Figure 1. Asylum Denial Rates in Immigration
Courts (see larger view, details)
The odds of an asylum claim being denied in Immigration Court have been rising. After reaching a historic low of only 44.5 percent turned down in FY 2012, the asylum denial rate rose to 47.2 percent in FY 2013 and has reached 50.2 percent during the first nine months of FY 2014. While this rate is higher than it has been since FY 2009, it is still much lower than ten years ago when almost two out of three (62.6%) individuals seeking asylum lost their cases (see Figure 1).

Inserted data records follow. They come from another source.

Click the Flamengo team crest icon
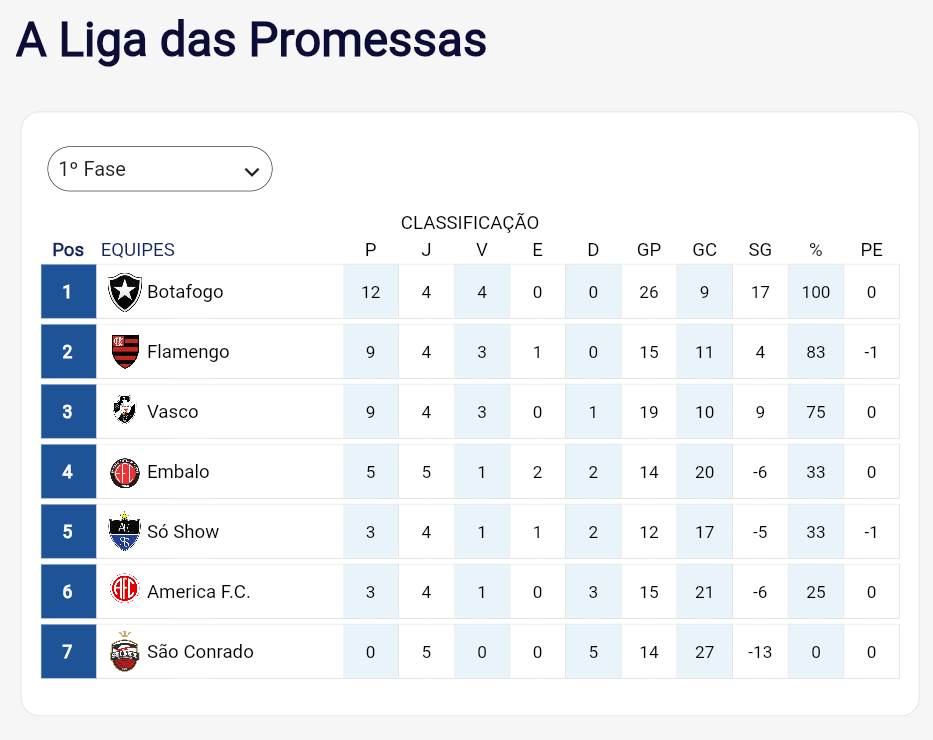This screenshot has width=933, height=740. click(125, 352)
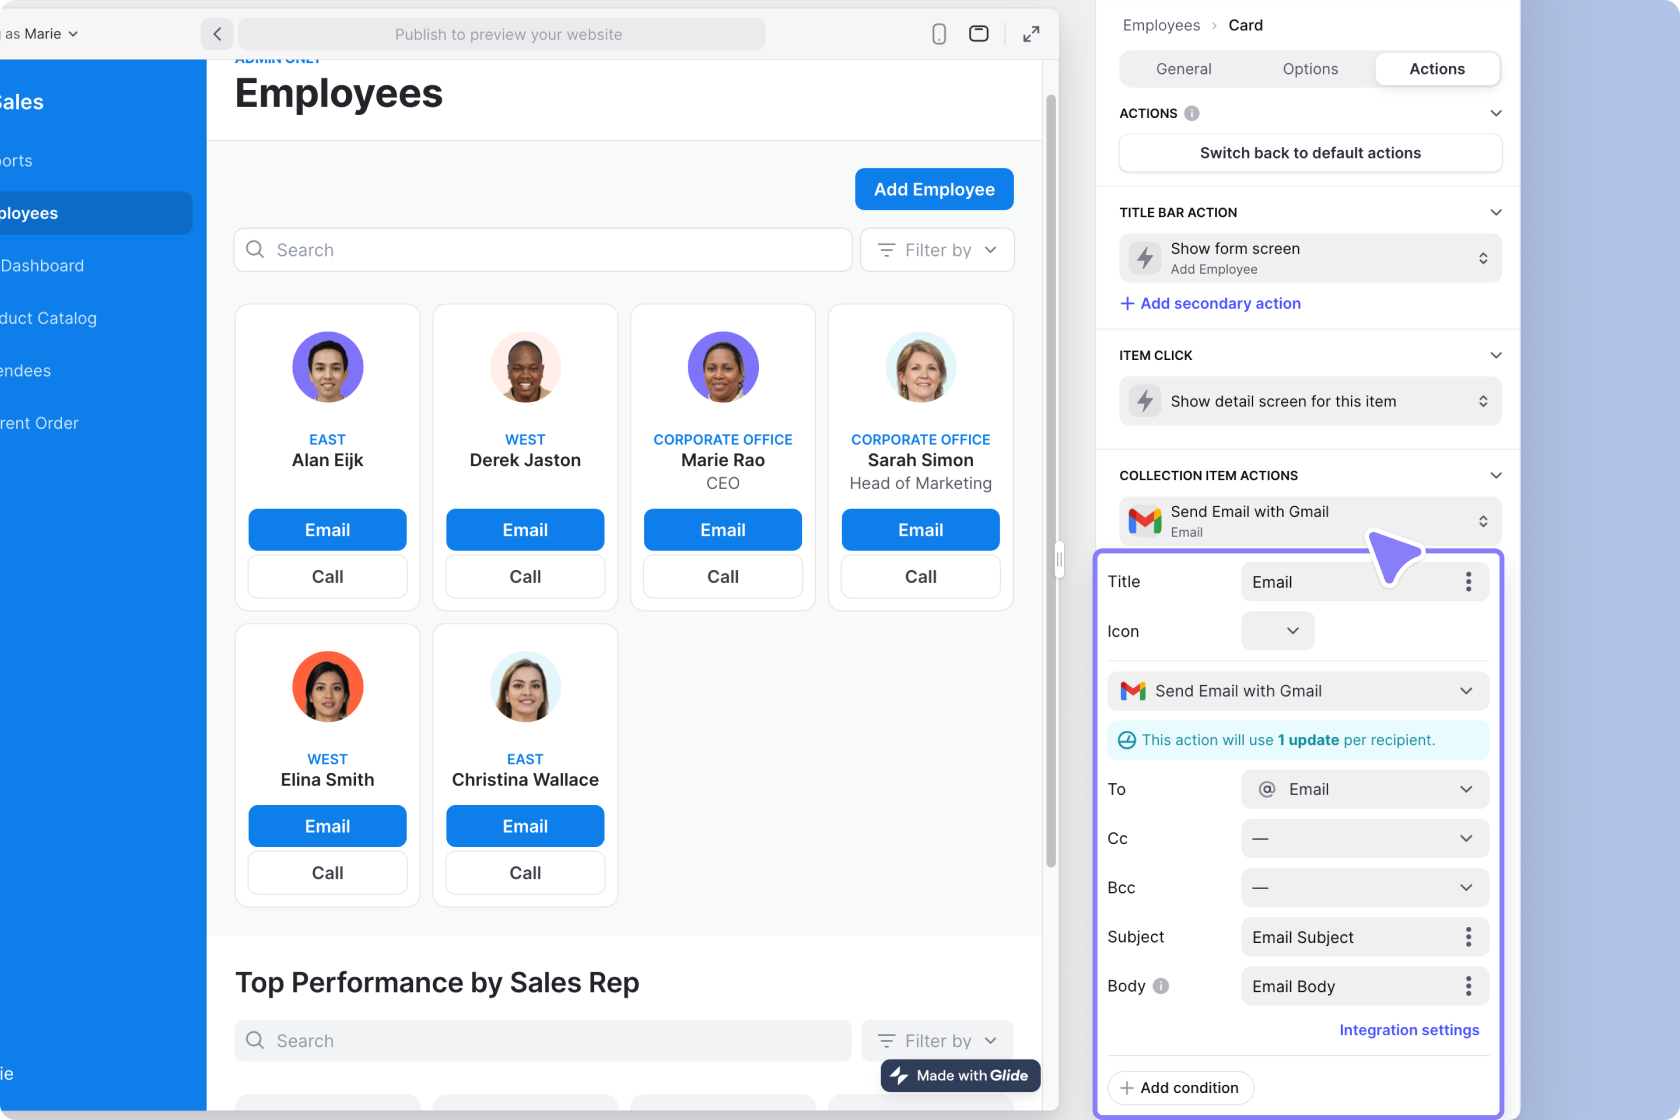
Task: Switch to the Options tab
Action: [x=1310, y=69]
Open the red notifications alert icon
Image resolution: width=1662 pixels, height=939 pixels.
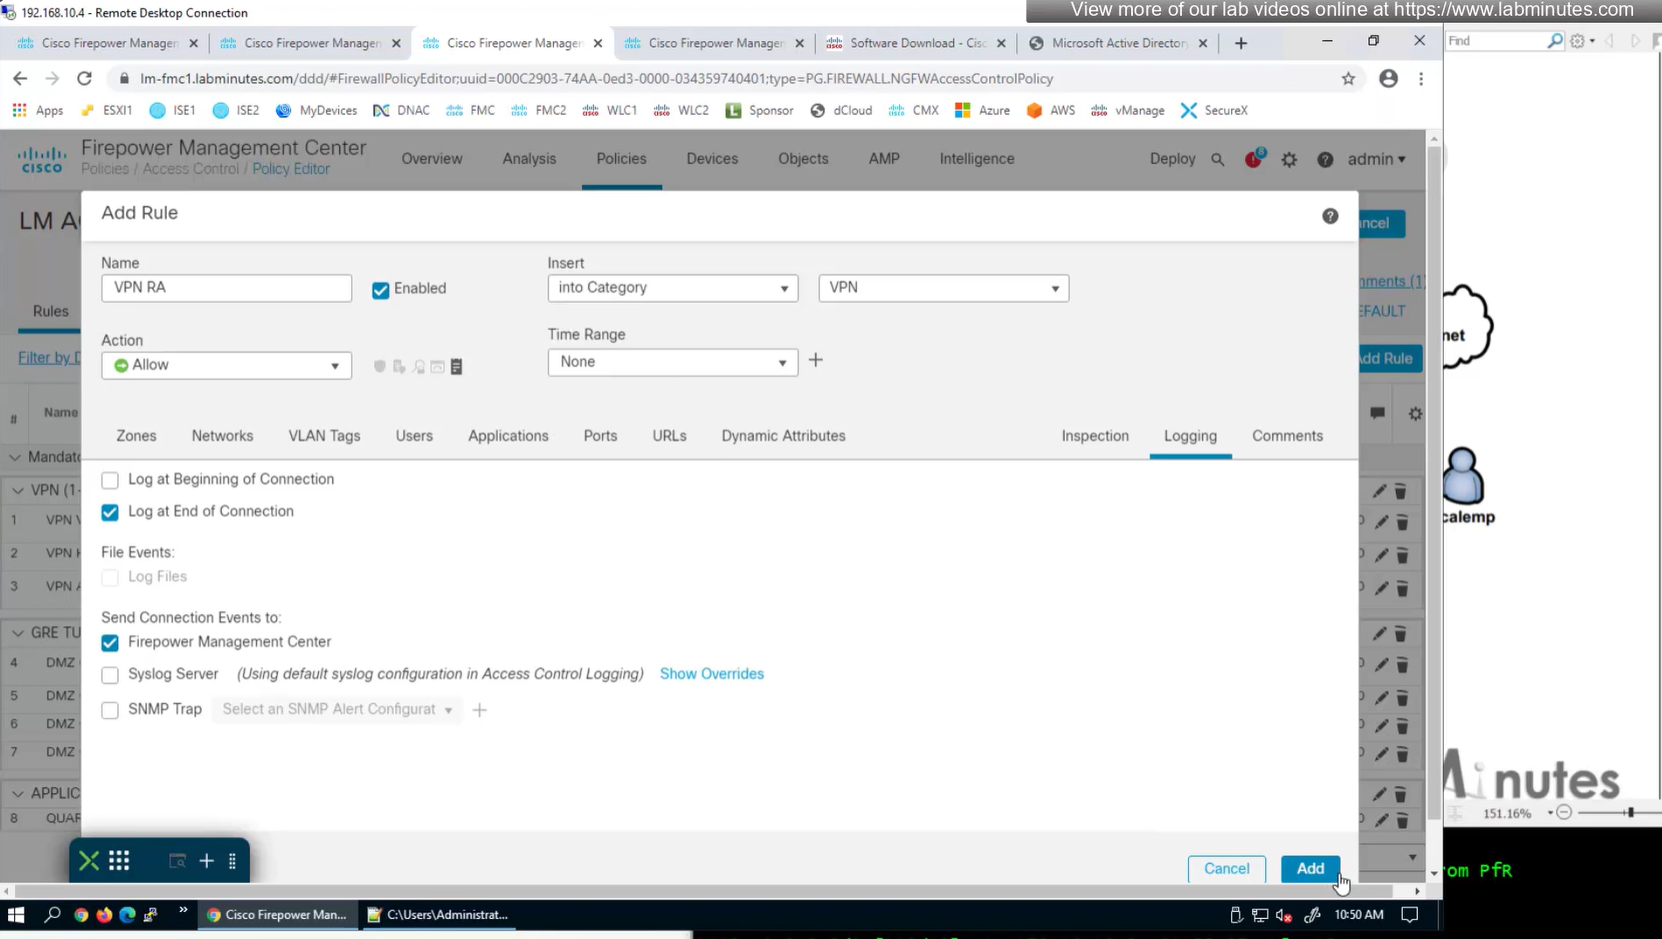[x=1253, y=159]
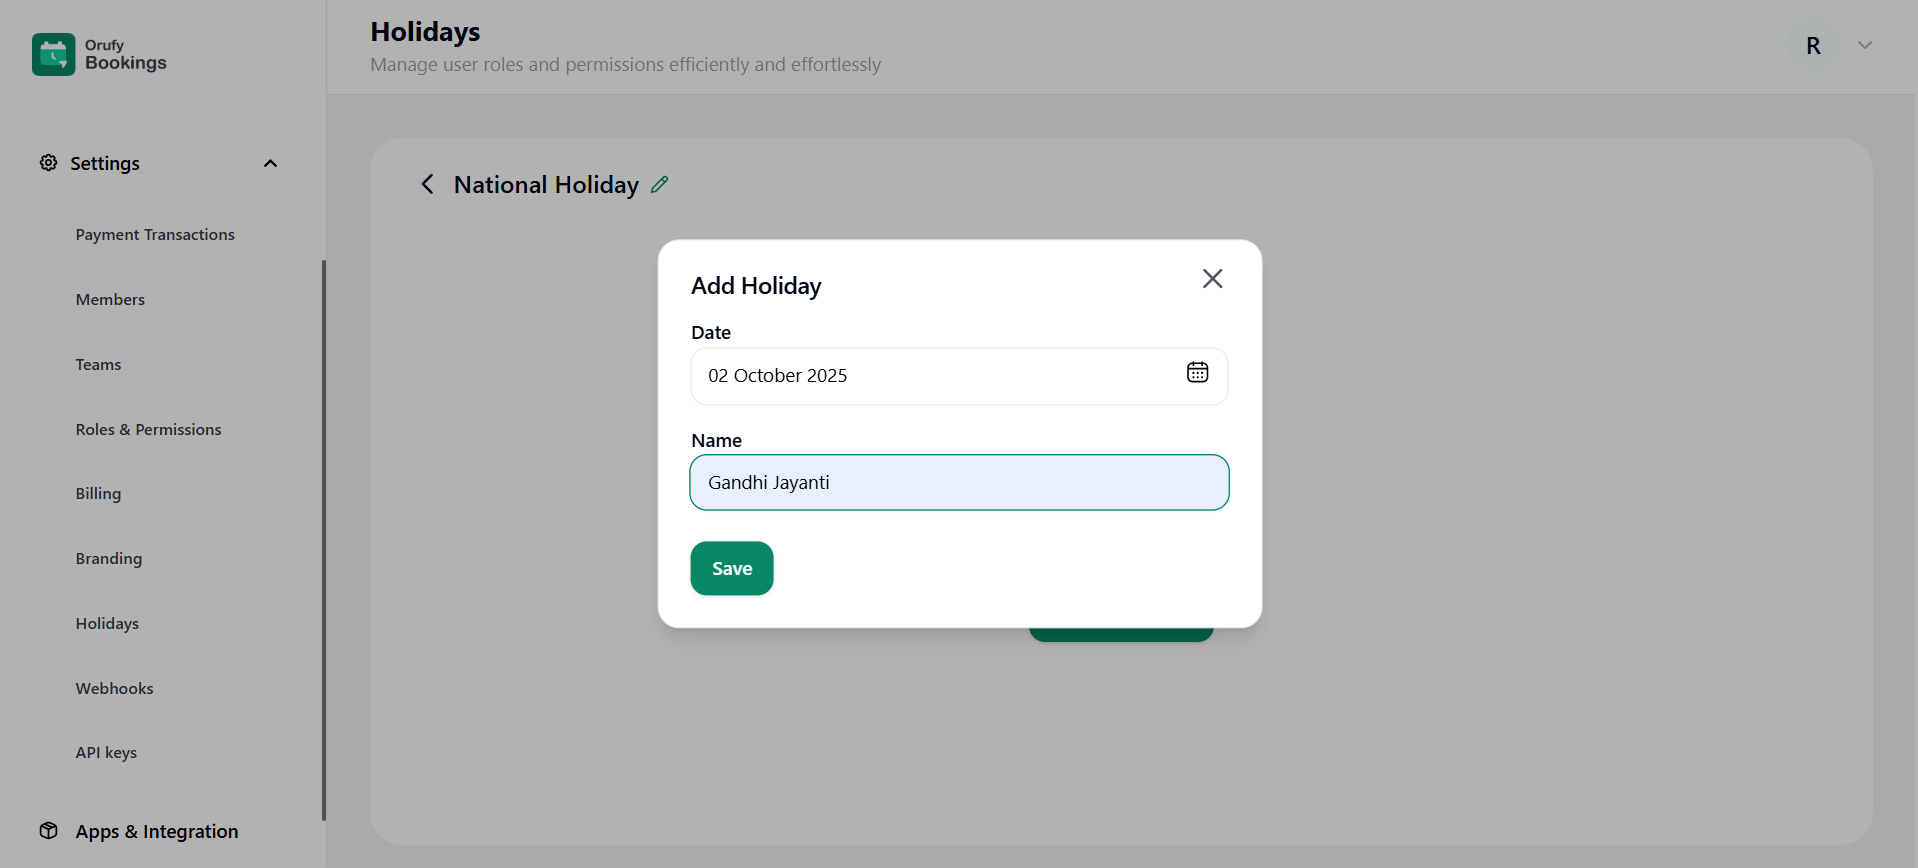Select the Members menu item

click(110, 300)
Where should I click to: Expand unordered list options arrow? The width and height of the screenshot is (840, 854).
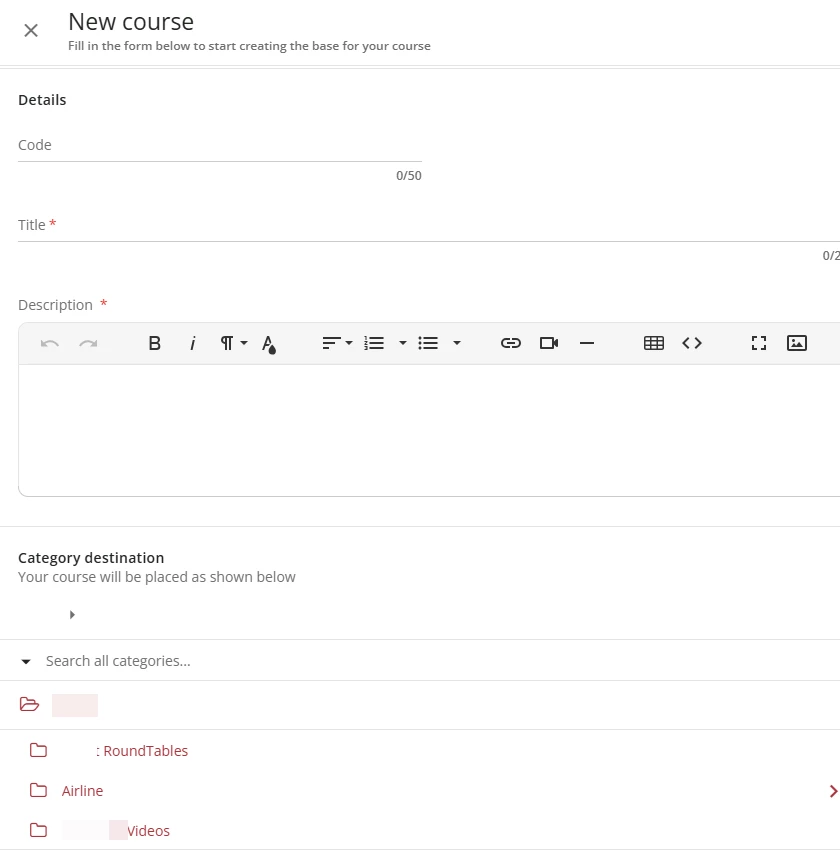point(457,343)
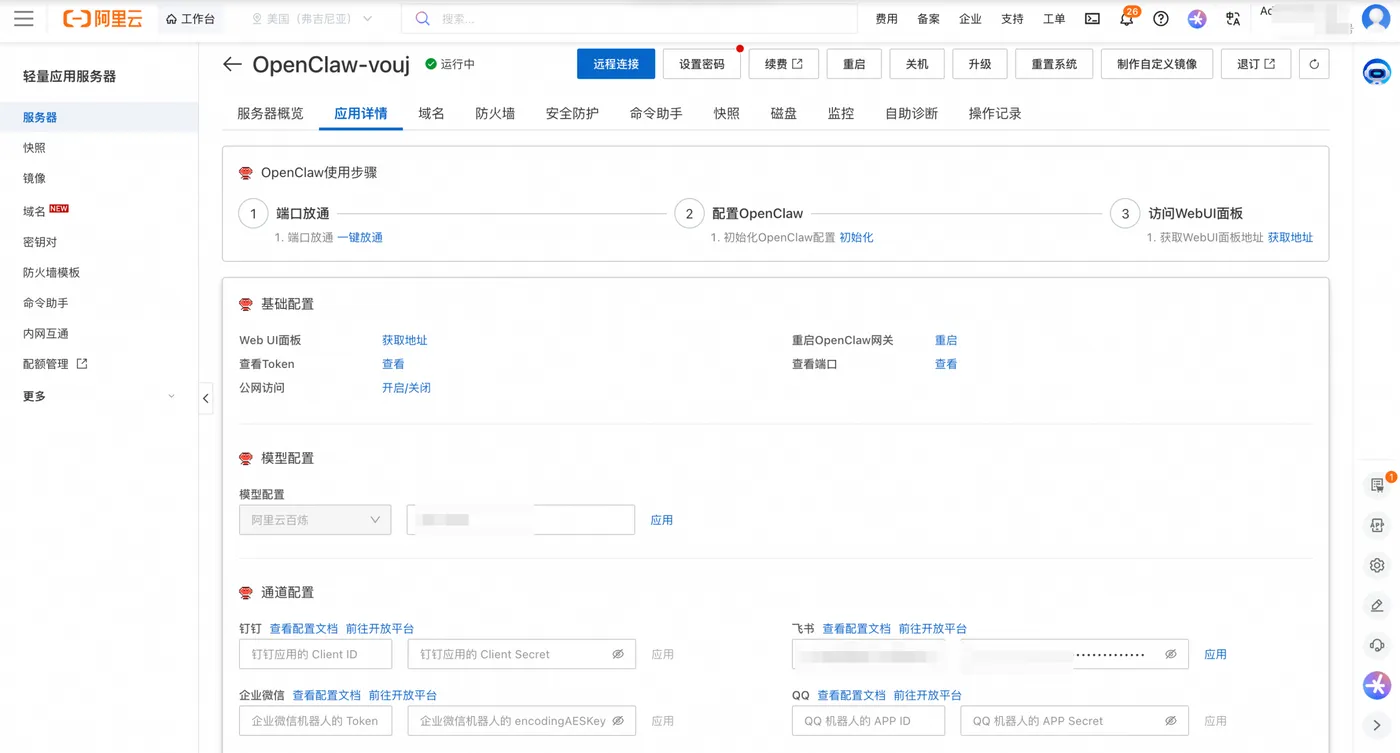The height and width of the screenshot is (753, 1400).
Task: Refresh the page with the circular arrow icon
Action: pyautogui.click(x=1313, y=64)
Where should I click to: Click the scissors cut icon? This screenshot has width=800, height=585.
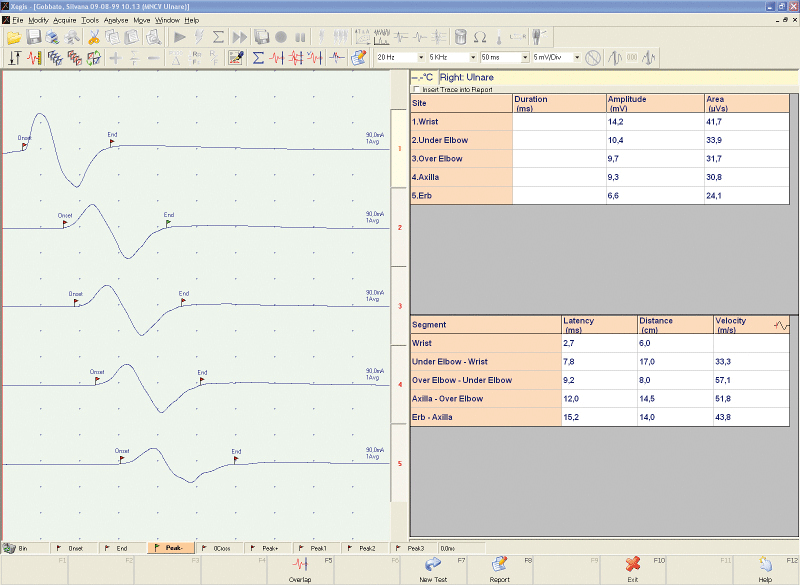coord(93,37)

The number of asylum cases decided by Immigration Judges has fallen from a high-water mark of 35,782 cases in FY 2003. By FY 2010, that number had dropped precipitously to just 19,445. In the following year the count rebounded slightly, reaching 22,040. Since then, however, the number of immigration asylum cases being heard in Immigration Court has declined: during FY 2013 there were 20,941 cases decided, and the pace during FY 2014 has been slightly lower still[1] (see table: Asylum Decisions in Immigration Courts).

These latest Immigration Court numbers are based on case-by-case information obtained by TRAC under the Freedom of Information Act from the Executive Office for Immigration Review (EOIR).

Judge-by-Judge Asylum Decisions: New Reports Released

TRAC's report series on asylum decisions for each Immigration Judge[2] has been updated through the first nine months of FY 2014. As in the past, whether an individual request for asylum is approved or denied is still heavily dependent upon the judge who was assigned to decide the case.

The 2014 reports on each individual Immigration Judge, with year-by-year denial rates and current comparative rankings, can be viewed at TRAC's judge-by-judge menu page.

An overview of judge asylum rates court-by-court, based upon each judge's report, is listed in this appendix: Judge-by-Judge Asylum Decisions in Immigration Courts.

[1]These counts represent all asylum decisions made in a given year, and include asylum decisions made after an appeal and remand.

[2]To be included in this series, a judge must have made at least 100 asylum decisions during the reporting period.